In summer the town gets busy; the inn's two-acre garden is a useful buffer. In shoulder season (May–June, September–October) Chatham finds a quieter pace and the inn hits its register.
The building
The main house — Greek Revival, white clapboard, full-width front porch, twelve-over-twelve windows — sits at the front of the property. The carriage house and a smaller annex behind it round out the room count. The renovation kept the period bones honest: original wide-plank pine floors, working fireplaces in several rooms, plaster walls, period-appropriate millwork.
The gardens are a meaningful part of the experience. Roses, hydrangeas, perennial beds, and a kitchen herb garden that the breakfast cook actually uses.
The rooms
Eighteen rooms across categories — from compact main-house rooms (around $495 in season) up through suites in the carriage house with private entrances, fireplaces, and soaking tubs. Beds are queens and kings, linens are heavy and crisp, bathrooms are updated to a competent standard. A few rooms have whirlpool tubs; several have working fireplaces.

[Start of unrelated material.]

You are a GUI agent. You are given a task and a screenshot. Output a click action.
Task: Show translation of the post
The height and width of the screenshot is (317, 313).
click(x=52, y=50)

The main-house rooms feel more period; the carriage house feels slightly more contemporary. Both are well-kept.
Food & drink
There's no full restaurant. A formal breakfast is served every morning in the dining room — multi-course, plated, the kind of breakfast that makes lunch optional. Afternoon tea (pastries, sandwiches, real loose-leaf) runs daily. For dinner, the walk into Chatham reaches most of the town's restaurants: Impudent Oyster, Chatham Squire, Pisces, the Red Nun.
On the property
A small B&B. The amenities are the gardens, the food, and the location.
- Multi-course breakfast included
- Afternoon tea daily
- Bicycles available for guest use
- Two acres of gardens
- Open year-round
Who it's for
- Couples doing a Cape Cod weekend who want the historic-inn experience properly executed
- Repeat Cape visitors who've outgrown the rental-cottage format
- Travelers in shoulder season who want quiet and good breakfast
- Garden people — the plantings here are cared for
Who it's not for
- Families with young children — antiques, formal breakfast, and quiet don't match
- Travelers who want a full hotel with restaurant and bar service
- Anyone looking for a boutique-design aesthetic
Nearby
Chatham Main Street is a short walk for restaurants, shops, and the Chatham Bars Inn beach. Lighthouse Beach and the Chatham Lighthouse overlook are five minutes by car (often watching for seals; sometimes for sharks following them). The Chatham Fish Pier — where the boats unload daily — is the early-morning stop. Drive twenty minutes north to Orleans for Nauset Beach; thirty north to Wellfleet for oysters. Provincetown is an hour by car or a faster ferry from Hyannis.